脆弱性診断とは、ネットワーク・OS・ミドルウェアやWebアプリケーションなどに悪用できる脆弱性がないかをチェックして、セキュリティの状態を確認することです。

脆弱性とは

脆弱性(ぜいじゃくせい)とは、OSやソフトウェア、ハードウェアにおいて、情報の安全性を脅かす恐れのある欠陥のことを指します。脆弱性診断を実施することでセキュリティの現状を確認し、現状の課題に応じた適切な対策を実施することで、情報漏洩などのリスクを軽減することができるでしょう。

脆弱性診断の目的

脆弱性診断の目的は、脆弱性を悪用された場合に情報漏えいやシステムが使用不能となってしまうなど、意図的、または意図的ではない侵害につながる可能性のある既知の脆弱性の特定・ランク付け・および報告をすることです。発見された脆弱性は種類(カテゴリ)や危険性(重要度)を「共通脆弱性評価システム(CVSS)」というもので評価し、必要な対策を講じます。

ペネトレーションテストとの違い

脆弱性診断と似たセキュリティ診断にペネトレーションテストがありますが、このふたつは行う目的が異なります。

「脆弱性診断」は、システム全体に対して網羅的な検査を行い、サイバー攻撃のきっかけとなる脆弱性(リスク)を発見するものです。一方、「ぺネトレーションテスト」はシステムに実際に侵入し、現実的な攻撃シナリオを用いて問題点を発見・改善することで、サイバー攻撃の予防につなげるものとなります。

下記に目的・調査対象の違いをまとめました。

目的 調査対象
脆弱性診断 ツールなどを用いて既知の脆弱性の特定・ランク付け・および報告を行うことを目的としている。 システム全体に対して実施する。
ペネトレーションテスト 検証対象のシステム構成などに応じた攻撃のシナリオに沿って実施する。特定の脆弱性や問題点を発見することを目的としている。 攻撃者の目的を達成できるかを確認するため、検証内容によって異なる。

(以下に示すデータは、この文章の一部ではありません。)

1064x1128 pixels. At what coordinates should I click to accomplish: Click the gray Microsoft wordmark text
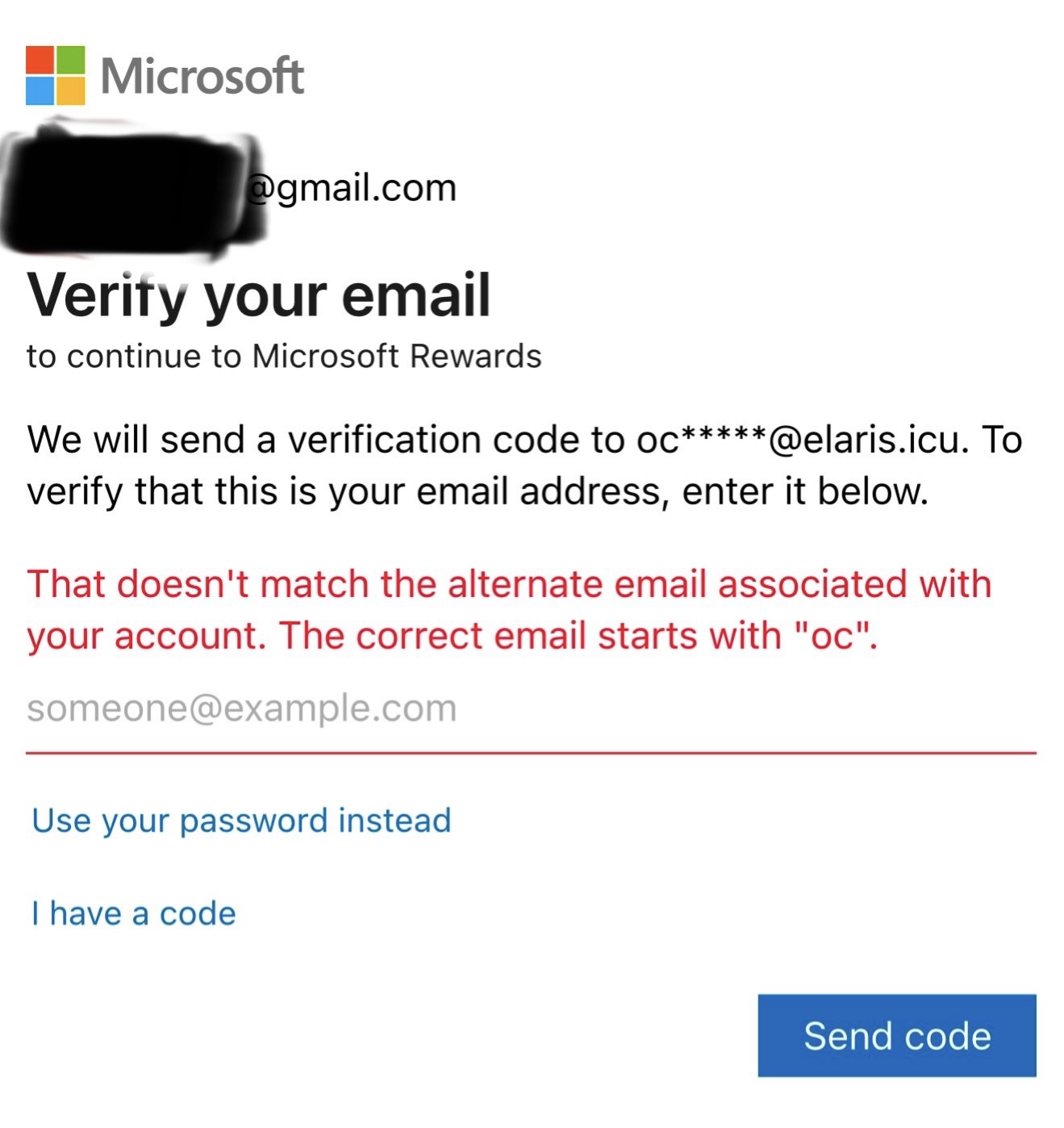tap(202, 77)
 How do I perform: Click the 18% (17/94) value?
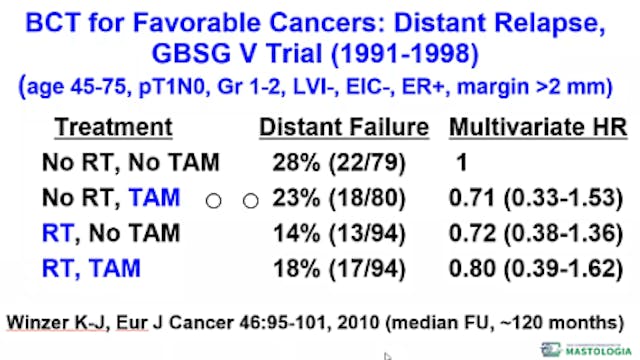(x=339, y=269)
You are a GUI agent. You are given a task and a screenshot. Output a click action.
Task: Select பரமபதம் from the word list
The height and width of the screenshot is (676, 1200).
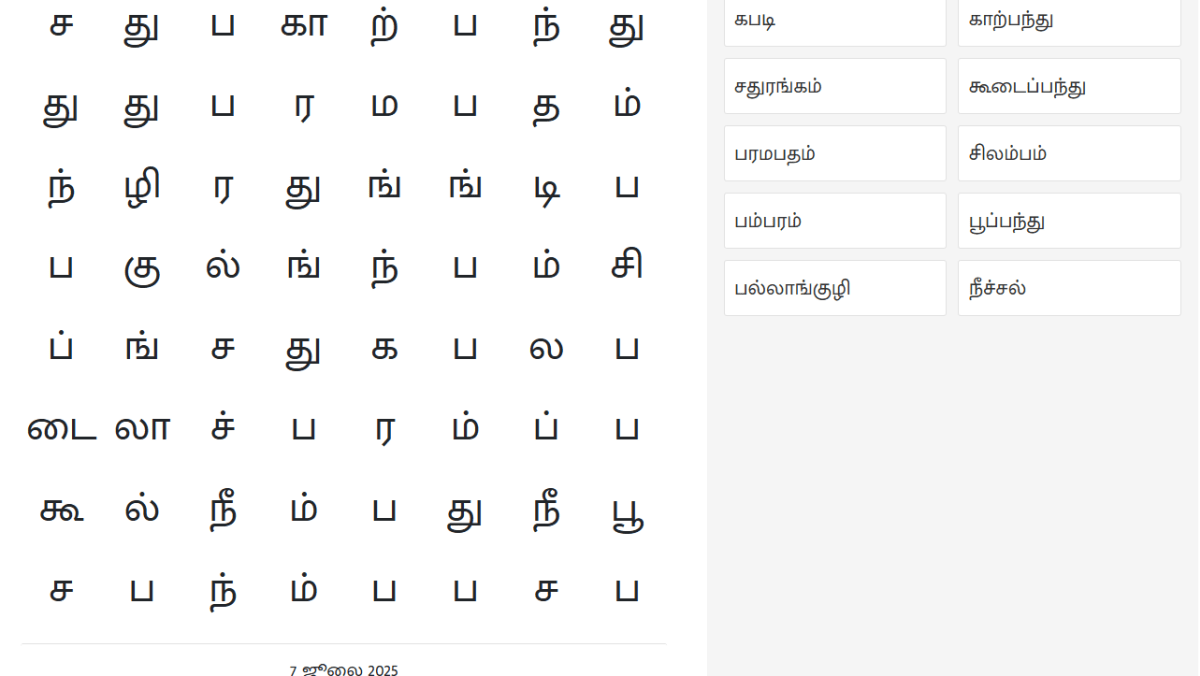[833, 153]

脆弱性診断とペネトレーションテストは双方とも脆弱性などを検出する点では似ていますが、目的と方法が異なります。脆弱性診断ではシステムの不備を網羅的に把握するためにシステム全体に対して実施するのに対し、ペネトレーションテストは実際にサイバー攻撃を受けた際と同様の手法を使い特定の目的を達成できるか確認するために実施するものです。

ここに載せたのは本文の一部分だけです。